After the death of Sarah, Avraham Avinu “took a wife whose name was Keturah. She bore him [several sons].” Avraham “gave all that he had to Yitzchak, but to the children of [Ketura, Avraham] gave gifts. Then he sent them away from Yitzchak his son while he was still alive, [and he sent them] eastward, to the land of the east.” (Beraishis 25:1)
What are these “gifts,” and why does the Torah use double language: “eastward to the land of the east?” It sounds as if these sons were sent very far away indeed, far to the east!
Rashi comments (based on the Gemara in Sanhedrin 91a) that the “gifts” Avraham gave the Bnai Keturahwere “shaim tumah … certain words which gave them power to perform sorcery,” meaning to delve into the world of impurity.
Let’s go back many decades.
After college, my wife and I traveled to England, where I attended graduate school at Balliol College, Oxford. Many years later, after we became observant, we were living in Long Island. I was still on the Balliol College mailing list. Every year, around October, I would receive the “Balliol College Annual Record.”
You may not remember, but in the year 1999 there was a panic called the “Millennium Crisis.” People were afraid that, on New Year’s Day, all computers would shut down because of the date change from 1999 to 2000. The world of technology would crash; the power grid would shut down; planes would fall out of the sky and so on.
In the midst of this panic, during the week of Parshas Chayei Sarah, the Balliol College Annual Record arrived in the mail. One of its scholarly articles that year was entitled “Not Everyone’s Millennium,” which discussed various calendar systems in use throughout the world. In other words, not every calendar system held that this year was the end of a millennium. The article described one calendar system in which the days begin at nightfall and there are twelve lunar months. There is a nineteen-year cycle in which seven years are leap years, which contain an extra month.
“This system is used by the Jewish People and certain tribes in Asia!”
Wow! Parshas Chayei Sarah ends with the story of Avraham Avinu sending the children of Ketura “eastward to the land of the east” and here comes the Balliol College Annual Record to tell me that there is a calendar system in use by two cultures: the Jews and certain tribes in the Far East! Could this be coincidence? Perhaps these tribes are the descendants of Bnai Keturah, the children of Avraham Avinu!
Let’s look at the State of India. Interestingly, India has an unusually friendly relationship with the modern State of Israel, especially as compared to the rest of the world. Additionally, India is famous for mystics who perform unusual feats which seem to overcome nature, like walking on nails, walking through fire and charming venomous snakes.
Could these be the Bnai Ketura, to whom Avraham Avinu gave certain powers over nature?

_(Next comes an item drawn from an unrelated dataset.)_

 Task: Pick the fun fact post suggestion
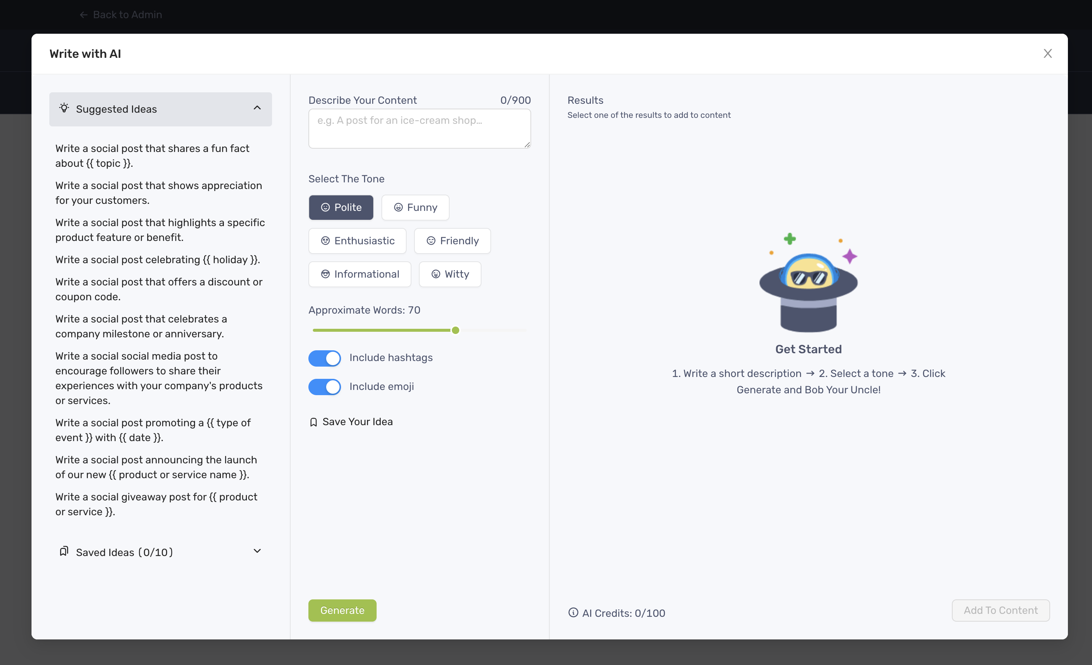152,156
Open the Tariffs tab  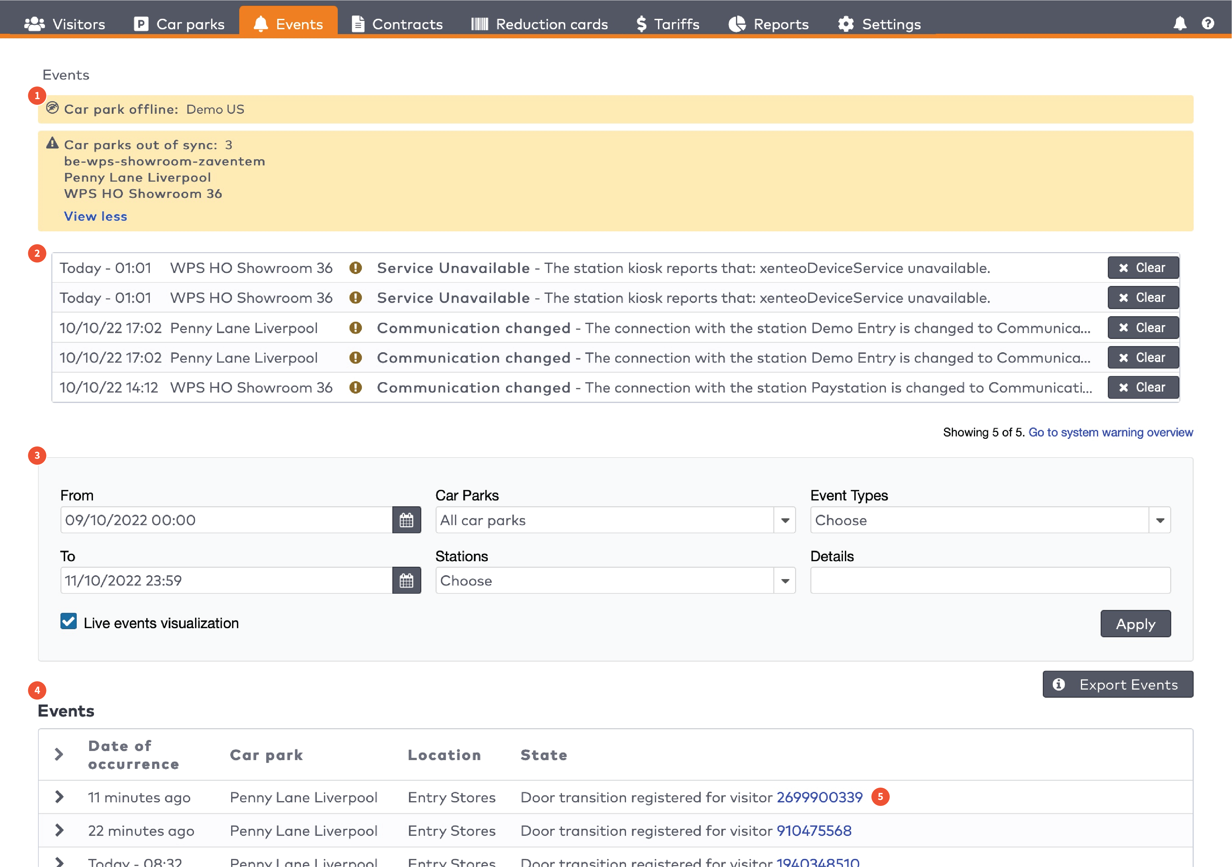(x=668, y=24)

Rabbi Chaim Yisroel Belsky zt”l was the legendary Rosh Yeshiva of Torah Vodaath and chief posaik of the Orthodox Union Kashrus Division. In a book called, “Rabbi Belsky on Alternative Medicine,” Rabbi Belsky is quoted regarding the Bnai Ketura. He says that they possessed powers rooted in the “sitra achra,” the dimension of darkness and impurity, and for that reason Avraham sent them far away, in order to separate his son, Yitzchak, from this “storehouse of impure wisdom.”
So that is why he sent them so far away!
This week I saw in the Meam Loez on the Torah a fascinating comment. When Avraham Avinu sent his servant Eliezer to find a wife for Yitzchak, he made Eliezer take an oath by placing his hand beneath Avraham Avinu’s thigh (Beraishis 24:2). Exactly what that means is not clear, although some say it means he swore by Avraham’s circumcision, which is like holding a Sefer Torah. Meam Loez adds that the practice of the agent placing his hand beneath the other person’s thigh was still in use in his time “in places like India.”
Here is another link between Avraham Avinu and the Far East!
Where does this bring us?
Avraham Avinu charted the path for his children. In the dark world of idolatry, he raised a pure son, Yitzchak. Through Yitzchak, the legacy of service to Hashem was passed down to us. But the legacy had to be kept pure; Yitzchak had to be separated from idolatry in order to succeed. First, Yishmael was expelled, and then the Bnai Keturah were sent far away. Only by raising Yitzchak in an atmosphere of purity was Avraham able to succeed in his mission of bringing the light of Hashem into the world.
Today, we also dwell in an impure, dark world, much like the world of Avraham. We can learn from him. We too can send the “name of tumah” far away. The nations around us are steeped in darkness, but we can have direct access to the pure light of Torah.
“May You shine a new light on Tzion and may we all speedily merit its light!” (Shacharis)
Posaik: A rabbi who is an expert on deciding questions of Jewish law.
ZT”L: “Zaicher Tzaddik Livracha … may the memory of this tzaddik be a blessing.”